# size of growout tank vs. growth rate



## Rick_Lindsey (Aug 26, 2002)

Does the size of a grow-out tank seem to affect the rate at which the fry/juvies grow? Is too big a tank problematic? Lots of folks use 10gallon or 20gallon growout tanks, would there be any advantage or disadvantage to using something like a 55 instead? (the growing fish in question would most likely be cyps and gobies)

-Rick (the armchair aquarist)


----------



## MalawiLover (Sep 12, 2006)

The only limitation the smaller tank could cause the fish growth wise if that smaller tanks are more prone to water quality issues. Nitrates seem to have quite an effect on growth rate of young fish and in smaller tanks the nitrates will build up faster requireing much more frequent water changes. Using a larger tank, you can be slightly more lax as their is a great volume of water to affected by the fish waste.


----------



## cjacob316 (Dec 4, 2008)

in larger tanks you have bigger filters and larger flow rates, meaning more current for fish that really can't handle it also you have a larger chance of them getting sucked into the filter


----------



## Rick_Lindsey (Aug 26, 2002)

cjacob316 said:


> in larger tanks you have bigger filters and larger flow rates, meaning more current for fish that really can't handle it also you have a larger chance of them getting sucked into the filter


So long as the growout tank is dedicated for that purpose, one could use sponge filters regardless of the size, no?

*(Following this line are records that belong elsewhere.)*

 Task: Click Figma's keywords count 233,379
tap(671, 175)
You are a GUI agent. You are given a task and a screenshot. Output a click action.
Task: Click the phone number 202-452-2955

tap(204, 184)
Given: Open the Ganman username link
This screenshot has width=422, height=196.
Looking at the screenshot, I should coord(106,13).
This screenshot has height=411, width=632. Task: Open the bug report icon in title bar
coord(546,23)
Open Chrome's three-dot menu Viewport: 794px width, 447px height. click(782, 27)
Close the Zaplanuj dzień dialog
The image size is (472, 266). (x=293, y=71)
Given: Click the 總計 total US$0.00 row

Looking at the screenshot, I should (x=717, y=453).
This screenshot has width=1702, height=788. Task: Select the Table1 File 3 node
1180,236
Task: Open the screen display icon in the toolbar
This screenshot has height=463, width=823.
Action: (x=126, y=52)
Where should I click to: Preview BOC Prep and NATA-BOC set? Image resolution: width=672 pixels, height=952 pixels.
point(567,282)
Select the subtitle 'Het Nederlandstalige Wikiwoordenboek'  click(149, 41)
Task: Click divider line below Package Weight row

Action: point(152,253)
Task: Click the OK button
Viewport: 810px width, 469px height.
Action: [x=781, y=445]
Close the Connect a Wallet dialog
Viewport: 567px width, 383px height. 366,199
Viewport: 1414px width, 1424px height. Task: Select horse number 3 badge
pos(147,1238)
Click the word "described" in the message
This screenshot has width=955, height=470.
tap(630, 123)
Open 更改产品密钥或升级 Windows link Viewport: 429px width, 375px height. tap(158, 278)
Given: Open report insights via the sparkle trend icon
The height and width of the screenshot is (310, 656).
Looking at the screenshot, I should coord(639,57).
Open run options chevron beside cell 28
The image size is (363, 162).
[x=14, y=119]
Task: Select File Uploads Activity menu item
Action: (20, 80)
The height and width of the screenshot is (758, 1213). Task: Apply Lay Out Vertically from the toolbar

-Rick (the armchair aquarist)


----------



## Mcdaphnia (Dec 16, 2003)

If you put small fry in a large tank, they use up lots of energy trying to find the food you put in, and won't grow as quickly. Also they may be more insecure in a large tank, expecting some large predator around the corner. Starting the tank only partly filled and adding water level as they grow is a good strategy.


----------



## DJRansome (Oct 29, 2005)

You could put a sponge over the filter intake to solve any excess current and getting sucked up issues.

I've never raised Tang fry, but I have a holding cyp in a 10G so we will see! I've heard cyp fry are spit large, so I expect it to be like raising mbuna fry.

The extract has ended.